The situation becomes even more complex when using a coding DNA reference sequence a "-" character is used, e.g. c.-14insG or c.456-13insG. In the description c.456-13insG, when the insertion is after intronic nucleotide c.456-13, is this position c.456-12 or c.456-14?
Can I use the "^" character to describe an insertion?
No, insertions can not be described using the format g.123ˆ124insG or g.123ˆ124G. The recommendations try to restrict the number of different characters used to a minimum. Since a character was already used to indicate a range (the underscore) a new character was not required.
How should I describe the change ATCGATCGATCGATCGAGGGTCCC to ATCGATCGATCGATCGAATCGATCGATCGGGTCCC? The fact that the inserted sequence (ATCGATCGATCG) is present in the original sequence suggests it derives from a duplicative event.
The variant should be described as an insertion; g.17_18ins5_16. A description using "dup" is not correct since, by definition, a duplication should be directly 3'-flanking of the original copy (in tandem). Note that the description given still makes it clear that the sequence inserted between g.17 and g.18 is probably derived from nearby, i.e. position g.5 to g.16, and thus likely derived from a duplicative event.
A variant in the CDKN2A gene, duplicating the first 24 nucleotides of the coding DNA reference sequence, has been described as c.23ins24. My interpretation is it should be described as c.1_24dup, is this correct?
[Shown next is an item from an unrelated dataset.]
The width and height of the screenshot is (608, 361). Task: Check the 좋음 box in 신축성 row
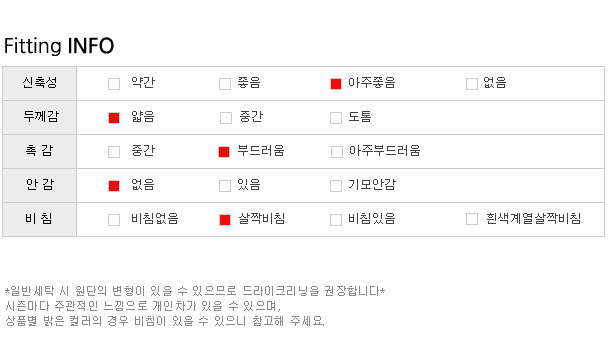225,84
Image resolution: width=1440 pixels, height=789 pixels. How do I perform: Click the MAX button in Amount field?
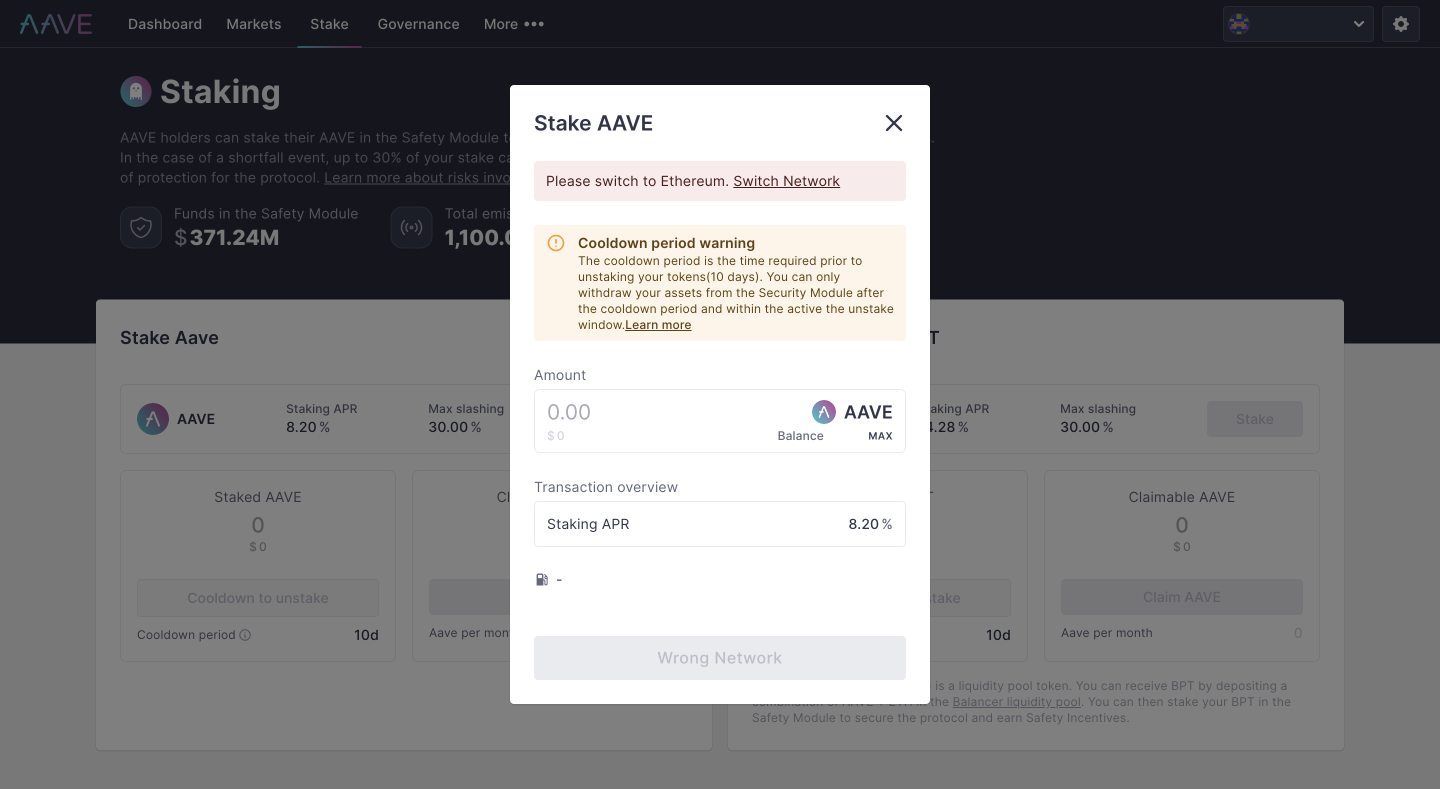coord(880,436)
Since the sequence in that region si cagcATGGAGCCGGCGGCGGGGAGCAGCATGGAGCCTTCG.. the correct decription is c.9_32dup (p.(Ala4_Pro11dup)). c.1_24dup seems correct but neglects the 3'rule (3' shift possible for the underlined region). c.23ins24 is not correct since the position of the insertion is not described properly and because ins"24" does not define the sequence inserted.